Era una mañana calurosa de verano, me puse cómodo, y sostuve un rato el libro cerrado sobre mis rodillas. Volví a leer el nombre de Stephen Vizinczey y seguía sin importarme quien fuese. Lo único que quería saber era qué había detrás de aquella tapa ilustrada, con una mujer desnuda tumbada de lado y dándome la espalda sacada de un cuadro de Velázquez, para que mi hermano lo hubiese devorado en dos días.
Empecé a leer, intrigado pero a la vez desconfiado; leía con cuidado. Quería ser precavido. No quería perderme nada. Nada en absoluto. Leía cauteloso porque no tenía ni idea de lo que se me venía encima. Había leído antes la contraportada esperando encontrar alguna pista, y todo eran buenas críticas y ni una reseña, de dónde lo único que me llamó la atención fueron las palabras “sexo” y “erótica”, pero que imaginé como pura palabrería comercial para vender más y que nada tendrían que ver con el interior del libro. Alterado, conmovido, fui avanzando sin dar crédito a lo que tenía entre mis manos. Un hervidero para mis sentidos, mis ojos no querían separarse de la tinta negra, mi cuerpo se estremecía sólo con el suspiro del protagonista por su vecina de arriba.
Pasaron dos días. Y en esos dos días, lo había leído de principio a fin sin perderme ni una coma. Me sentía radiante, emocionado; sentía querer perder la virginidad de inmediato; sentía querer descubrir más sobre el sexo; sentía un arrebato de desprecio por las muchachas de mi edad, que entonces me parecieron vulgares, aburridas. Yo quería estar en los brazos de alguna mujer madura.
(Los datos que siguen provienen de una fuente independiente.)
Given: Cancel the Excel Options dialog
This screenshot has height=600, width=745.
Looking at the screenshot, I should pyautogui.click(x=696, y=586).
Las aventuras amorosas de András Vajda narradas con sutileza y naturalidad. Brillante. Una ficticia autobiografía que el escritor húngaro Stephen Vizinczey escribió con 32 años; era su primera obra en inglés, un idioma que poco menos de una década antes casi no dominaba, y con ella, se colocaba a la altura de escritores como el ruso Nabokov, en cuanto a que su dominio en prosa del inglés era admirable. Una obra publicada en 1965, que no llegaría a España hasta décadas más tarde debido a la censura, y llegaría de la mano de la traducción de Ana María de la Fuente, como el ejemplar de la biblioteca de mi casa. Una obra que se ha convertido en un clásico contemporáneo de la literatura erótica. Y que ahora, recién cumplidos los 21, he vuelto a leer. Y la he disfrutado tanto o más que la primera vez; la he disfrutado más allá de las inquietudes y aventuras sexuales del protagonista; pero gracias a esas inquietudes y aventuras sexuales que acompañan a lo largo de toda la obra a András Vajda, desde que cumplí los 15 años, disfruto de la lectura. Y hoy sigo leyendo; libros malos, libros buenos, eróticos o sin la más mínima connotación sexual, sigo leyendo, porque un día leí En brazos de la mujer madura.